Con le modifiche decise due giorni fa, l’80% delle aziende che sarebbero state soggette alla norma saranno ora liberate dagli obblighi. Festeggia Ursula von der Leyen: «Accolgo con favore l’accordo politico sul pacchetto di semplificazione Omnibus I. Con un risparmio fino a 4,5 miliardi di euro ridurrà i costi amministrativi, taglierà la burocrazia e renderà più semplice il rispetto delle norme di sostenibilità», ha detto il presidente della Commissione.
In un comunicato stampa, la Commissione dice: «Le misure proposte per ridurre l’ambito di applicazione della Csrd genereranno notevoli risparmi sui costi per le aziende. Le modifiche alla Csddd eliminano inutili complessità e, in ultima analisi, riducono gli oneri di conformità, preservando al contempo gli obiettivi della direttiva».
Dunque, ricapitolando, la revisione libera dall’obbligo di conformità l’80% dei soggetti obbligati dalla vecchia norma, il che significa evidentemente che per l’80% dei casi quella norma era inutile, anzi dannosa, visto che comportava costi ingenti per il suo rispetto e nessuna utilità pratica.
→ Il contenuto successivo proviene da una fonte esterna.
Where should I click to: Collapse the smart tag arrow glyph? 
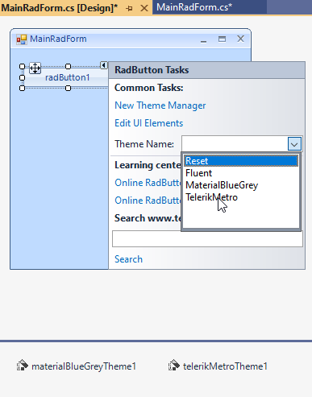pyautogui.click(x=103, y=65)
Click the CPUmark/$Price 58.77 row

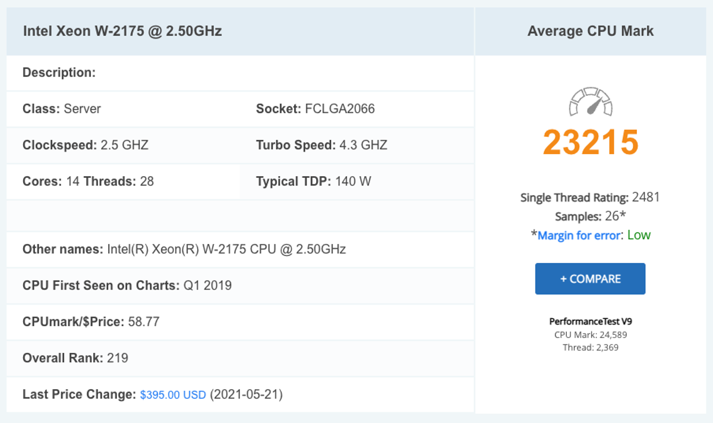click(91, 322)
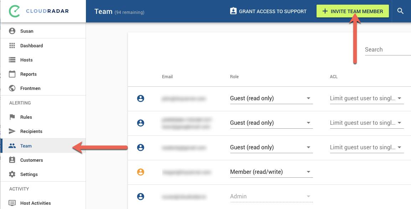The width and height of the screenshot is (411, 209).
Task: Click the Recipients paper plane icon
Action: 12,131

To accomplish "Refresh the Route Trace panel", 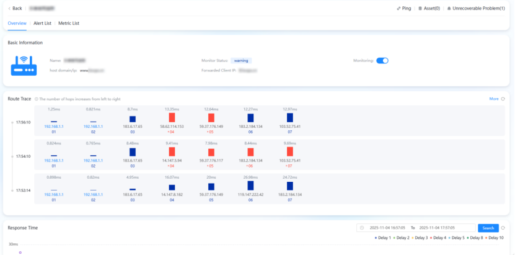I will point(503,99).
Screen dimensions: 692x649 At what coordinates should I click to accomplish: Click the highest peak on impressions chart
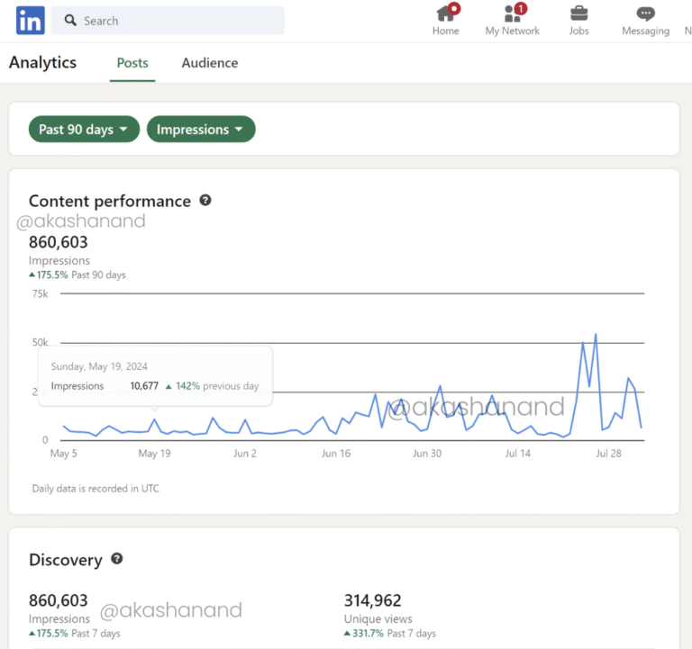596,334
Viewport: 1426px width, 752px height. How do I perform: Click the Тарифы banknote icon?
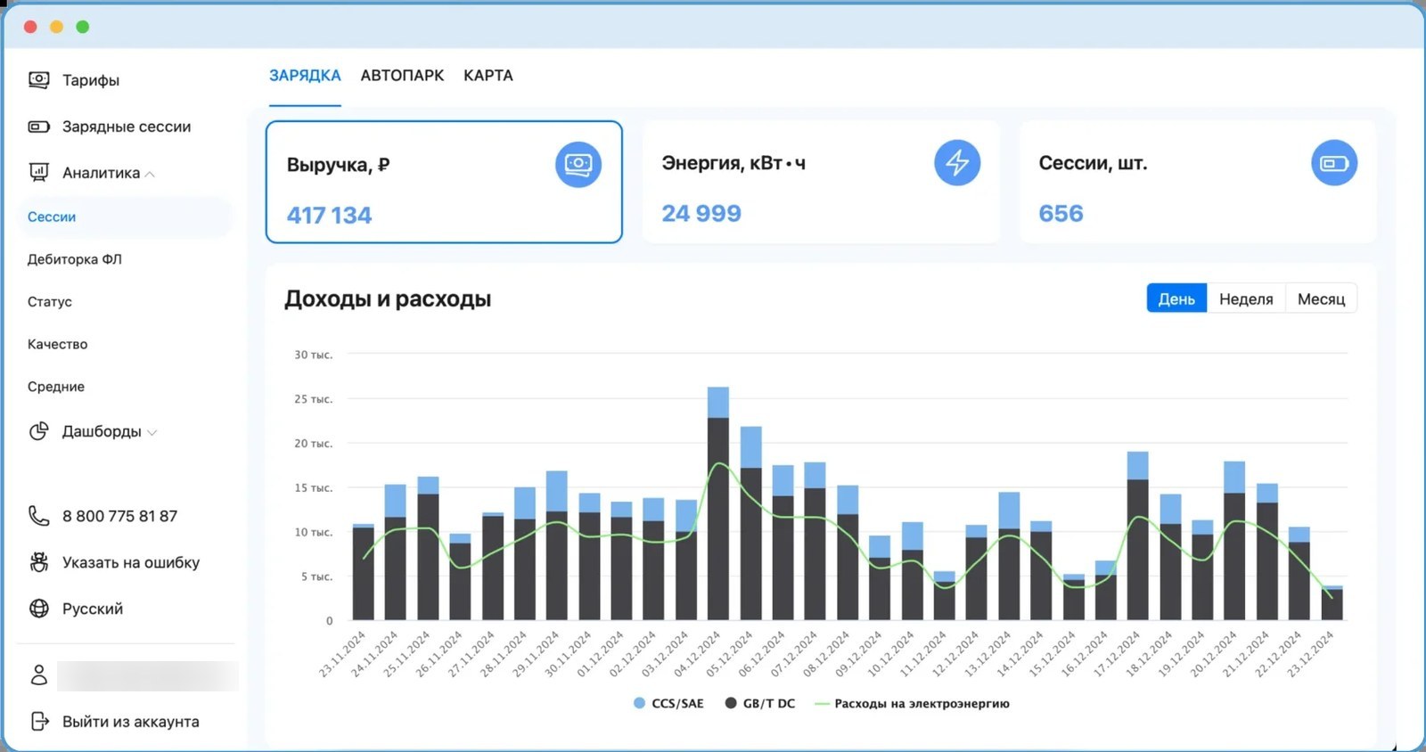[39, 80]
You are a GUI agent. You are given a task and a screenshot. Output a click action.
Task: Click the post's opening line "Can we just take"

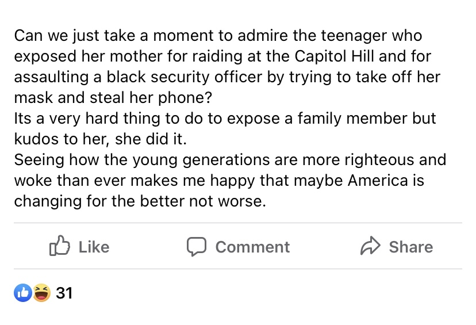pos(218,36)
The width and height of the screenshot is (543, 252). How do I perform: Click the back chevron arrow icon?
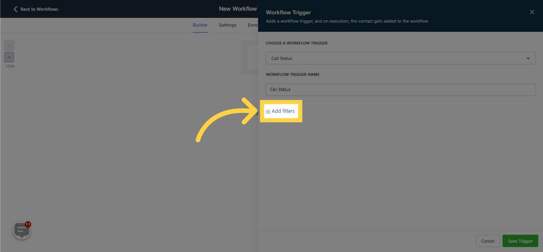point(15,8)
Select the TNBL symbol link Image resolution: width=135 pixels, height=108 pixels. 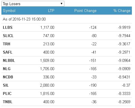[x=8, y=102]
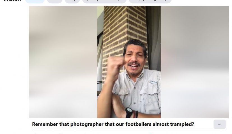Open the three-dot more options button
232x134 pixels.
(x=220, y=124)
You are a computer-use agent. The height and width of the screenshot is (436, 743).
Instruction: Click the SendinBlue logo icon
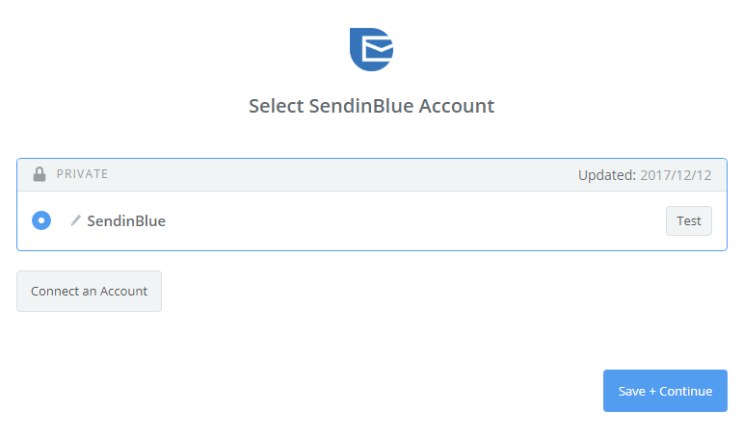[371, 48]
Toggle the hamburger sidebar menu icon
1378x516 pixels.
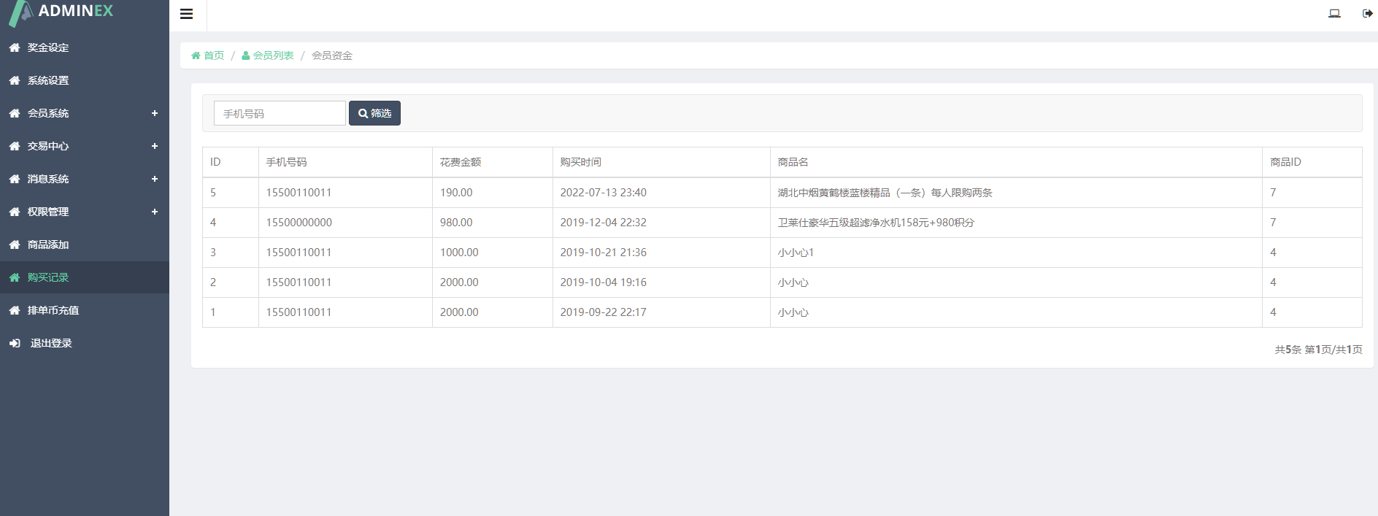pos(187,14)
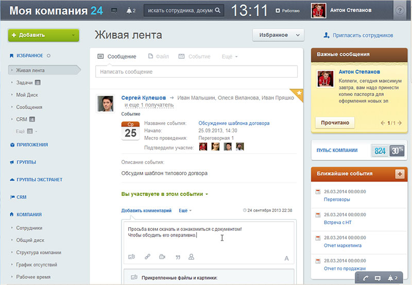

Se vi fosse stata una qualche utilità la norma sarebbe rimasta anche per questi, è chiaro.
Non solo. Von der Leyen si rallegra di avere fatto risparmiare 4,5 miliardi di euro, come se a scaricare quella montagna di costi sulle aziende fosse stato qualcun altro o il destino cinico e baro, e non la norma che lei stessa e la sua maggioranza hanno voluto. La Commissione si rallegra di aver semplificato cose che essa stessa ha complicato, di avere tolto burocrazia dopo averla messa.
In questa commedia si potrebbe sospettare una regia di Eugène Ionesco, se fosse ancora vivo. La verità è che già la scorsa primavera, Germania e Francia avevano chiesto l’abrogazione completa delle norme. Nelle dichiarazioni a seguito dell’accordo tra Consiglio Ue e Parlamento, con la benedizione della Commissione, non è da meno il sagace ministro danese dell’Industria, Morten Bodskov (la Danimarca ha la presidenza di turno del Consiglio Ue): «Non stiamo rimuovendo gli obiettivi green, stiamo rendendo più semplice raggiungerli. Pensavamo che legislazione verde più complessa avrebbe creato più posti di lavoro green, ma non è così: anzi, ha generato lavoro per la contabilità». C’è da chiedersi se da quelle parti siano davvero sorpresi dell’effetto negativo generato dall’imposizione di inutile burocrazia sulle aziende. Sul serio a Bruxelles qualcuno pensa che complicare la vita alle imprese generi posti di lavoro? Sono dichiarazioni ben più che preoccupanti.
Fine di un incubo per migliaia di aziende europee, dunque, ma i problemi restano, essendo la norma di difficile applicazione pratica anche per le multinazionali. Sulla revisione delle due direttive hanno giocato certamente un ruolo le pressioni degli Stati Uniti, dopo che Donald Trump a più riprese ha sottolineato come vi siano barriere non di prezzo all’ingresso nel mercato europeo che devono essere eliminate. Due di queste barriere sono proprio le direttive Csrd e Csddd, che restano in vigore per le grandi aziende. Non a caso, il portavoce dell’azienda americana del petrolio Exxon Mobil ha fatto notare che si tratta di norme extraterritoriali, definendole «inaccettabili», mentre l’ambasciatore americano presso l’Ue, Andrew Puzder ha detto che le norme rendono difficile la fornitura all’Europa dell’energia di cui ha bisogno.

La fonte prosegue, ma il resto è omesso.